With the records as your source, report how many lines contain "computer". Add no other words.

[Stored data entries]

┌────────

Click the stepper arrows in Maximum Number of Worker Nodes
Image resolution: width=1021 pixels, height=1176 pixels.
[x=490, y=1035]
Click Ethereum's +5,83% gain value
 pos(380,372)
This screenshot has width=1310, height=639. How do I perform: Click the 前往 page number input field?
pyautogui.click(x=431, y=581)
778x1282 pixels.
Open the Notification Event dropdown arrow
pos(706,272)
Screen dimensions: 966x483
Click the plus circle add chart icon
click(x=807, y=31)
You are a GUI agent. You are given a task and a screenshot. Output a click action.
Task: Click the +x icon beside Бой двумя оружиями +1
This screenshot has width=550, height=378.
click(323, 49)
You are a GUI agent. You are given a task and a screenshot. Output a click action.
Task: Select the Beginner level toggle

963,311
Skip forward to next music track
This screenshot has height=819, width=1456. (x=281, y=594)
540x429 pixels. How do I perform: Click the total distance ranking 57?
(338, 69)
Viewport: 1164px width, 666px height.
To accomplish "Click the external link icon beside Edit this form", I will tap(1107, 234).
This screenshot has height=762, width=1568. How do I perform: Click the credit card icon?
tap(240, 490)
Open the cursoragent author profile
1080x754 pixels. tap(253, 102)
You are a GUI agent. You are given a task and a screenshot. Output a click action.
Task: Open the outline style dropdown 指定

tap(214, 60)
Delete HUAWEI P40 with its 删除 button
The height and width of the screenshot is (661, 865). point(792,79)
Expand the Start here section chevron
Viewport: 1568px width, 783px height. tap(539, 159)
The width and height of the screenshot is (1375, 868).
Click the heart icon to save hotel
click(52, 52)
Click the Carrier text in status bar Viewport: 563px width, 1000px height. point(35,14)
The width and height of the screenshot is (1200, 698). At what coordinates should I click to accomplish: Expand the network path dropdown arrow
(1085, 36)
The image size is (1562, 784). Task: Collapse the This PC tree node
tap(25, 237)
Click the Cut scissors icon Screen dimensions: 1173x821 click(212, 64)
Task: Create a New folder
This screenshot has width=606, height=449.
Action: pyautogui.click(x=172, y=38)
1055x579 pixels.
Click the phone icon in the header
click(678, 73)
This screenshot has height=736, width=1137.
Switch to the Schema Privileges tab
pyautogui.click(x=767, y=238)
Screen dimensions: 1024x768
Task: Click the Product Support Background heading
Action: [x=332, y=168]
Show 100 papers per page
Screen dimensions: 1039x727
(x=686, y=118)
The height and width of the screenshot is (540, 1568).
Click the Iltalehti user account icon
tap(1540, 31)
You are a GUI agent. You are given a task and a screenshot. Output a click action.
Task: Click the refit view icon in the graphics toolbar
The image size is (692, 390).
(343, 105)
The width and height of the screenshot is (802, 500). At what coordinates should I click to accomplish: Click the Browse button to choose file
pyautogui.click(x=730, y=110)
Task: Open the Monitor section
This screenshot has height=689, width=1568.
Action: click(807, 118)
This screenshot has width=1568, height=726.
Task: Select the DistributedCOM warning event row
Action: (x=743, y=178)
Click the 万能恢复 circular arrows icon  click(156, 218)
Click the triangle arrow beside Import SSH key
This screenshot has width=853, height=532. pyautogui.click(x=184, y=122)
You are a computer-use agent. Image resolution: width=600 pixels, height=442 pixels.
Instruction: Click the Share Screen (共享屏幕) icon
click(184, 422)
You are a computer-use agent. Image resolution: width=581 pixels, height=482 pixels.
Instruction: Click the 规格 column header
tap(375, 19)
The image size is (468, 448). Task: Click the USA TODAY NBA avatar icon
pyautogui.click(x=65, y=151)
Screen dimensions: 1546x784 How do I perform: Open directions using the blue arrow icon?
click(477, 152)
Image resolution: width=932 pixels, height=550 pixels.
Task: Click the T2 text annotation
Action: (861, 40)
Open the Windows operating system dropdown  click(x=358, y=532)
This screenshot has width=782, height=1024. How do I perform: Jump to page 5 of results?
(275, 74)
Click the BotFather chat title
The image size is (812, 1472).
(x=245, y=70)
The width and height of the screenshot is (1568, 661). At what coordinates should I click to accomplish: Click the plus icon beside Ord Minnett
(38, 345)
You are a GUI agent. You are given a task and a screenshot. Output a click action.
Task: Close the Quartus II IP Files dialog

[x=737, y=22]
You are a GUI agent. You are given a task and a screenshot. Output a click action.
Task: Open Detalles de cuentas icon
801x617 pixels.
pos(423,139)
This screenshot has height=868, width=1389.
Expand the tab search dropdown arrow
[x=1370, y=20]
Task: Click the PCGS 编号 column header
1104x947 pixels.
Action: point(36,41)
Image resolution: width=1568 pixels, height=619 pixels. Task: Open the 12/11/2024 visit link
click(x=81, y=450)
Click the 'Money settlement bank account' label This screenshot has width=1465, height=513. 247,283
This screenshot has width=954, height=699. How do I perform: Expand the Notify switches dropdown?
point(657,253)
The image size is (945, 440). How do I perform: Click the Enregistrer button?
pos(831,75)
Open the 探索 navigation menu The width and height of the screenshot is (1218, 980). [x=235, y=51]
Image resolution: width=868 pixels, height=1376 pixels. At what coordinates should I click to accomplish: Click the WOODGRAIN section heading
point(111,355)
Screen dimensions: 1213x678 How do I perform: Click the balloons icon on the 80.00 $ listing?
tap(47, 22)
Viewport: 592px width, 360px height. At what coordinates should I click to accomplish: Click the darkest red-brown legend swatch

└────────

Task solution:
2